**TASK BRIEF:**
Of the lines in the data below, write out exactly those from the one holding "Given: Toggle Auto-Size" through the one holding "Screen dimensions: 1346x896", both included.

**RECORD EXTRACTS:**
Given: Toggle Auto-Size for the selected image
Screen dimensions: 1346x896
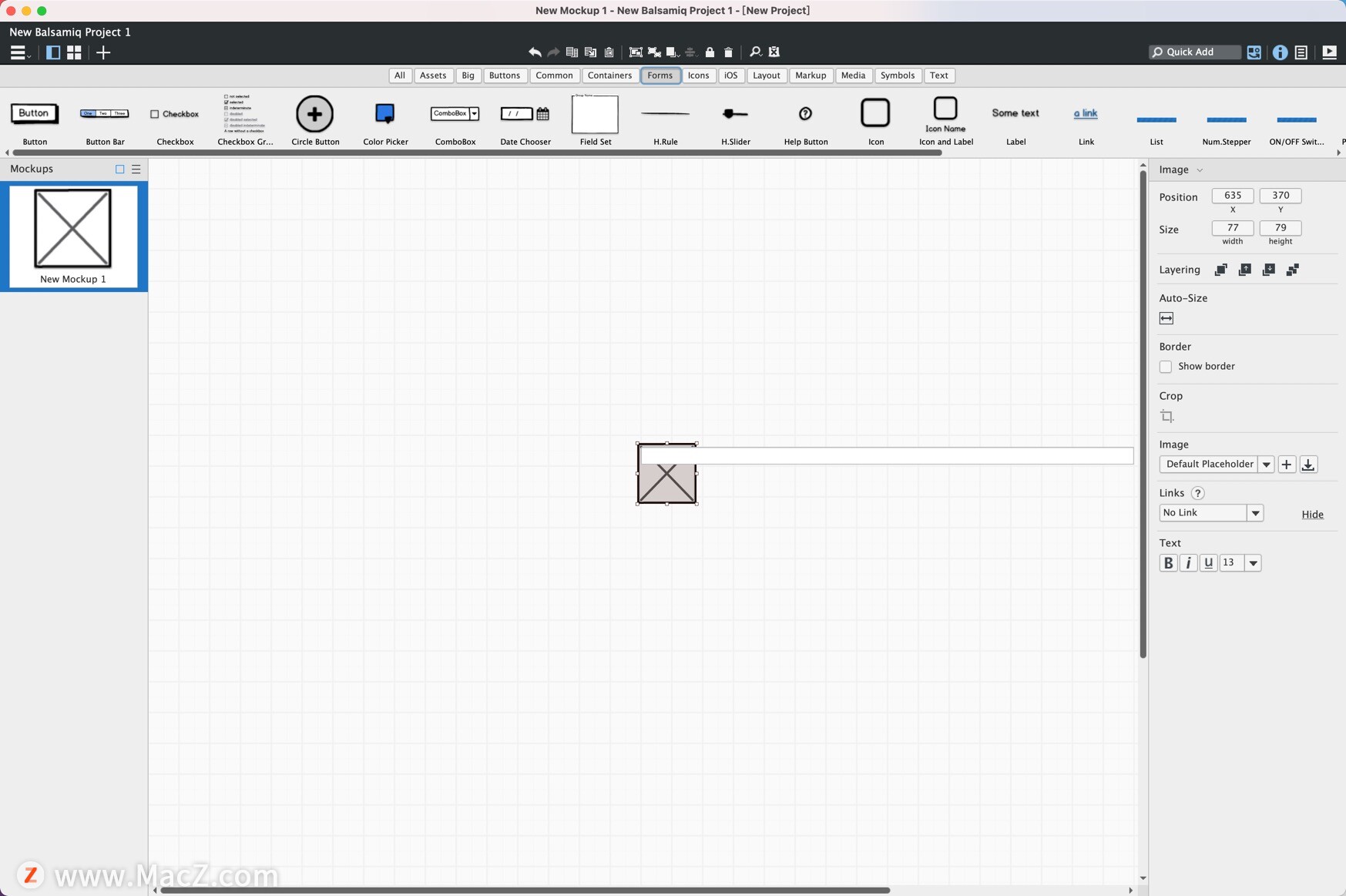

==

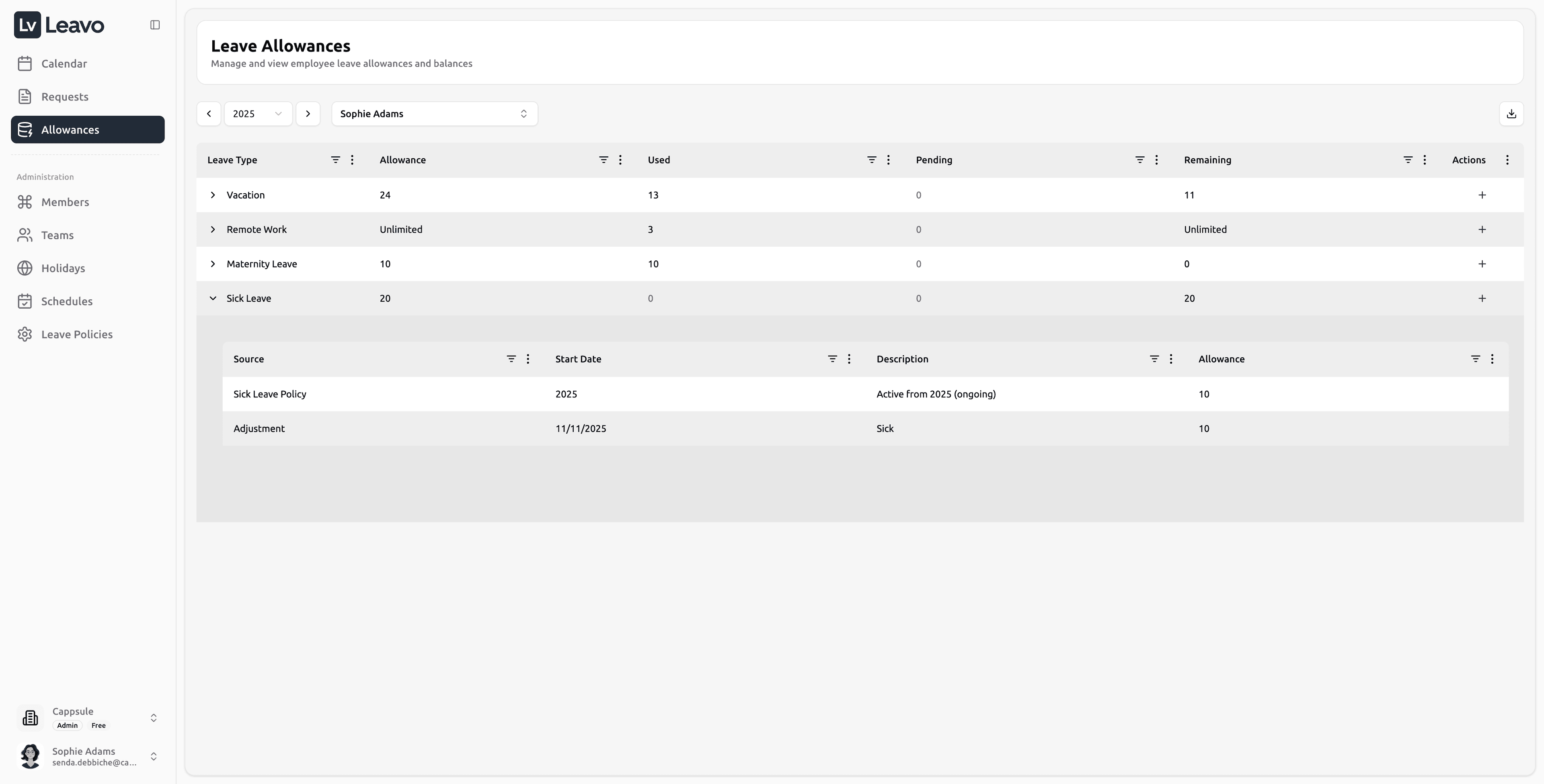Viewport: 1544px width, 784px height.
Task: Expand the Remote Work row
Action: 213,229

**TASK OUTPUT:**
Given: Toggle Auto-Size for the selected image
Screen dimensions: 1346x896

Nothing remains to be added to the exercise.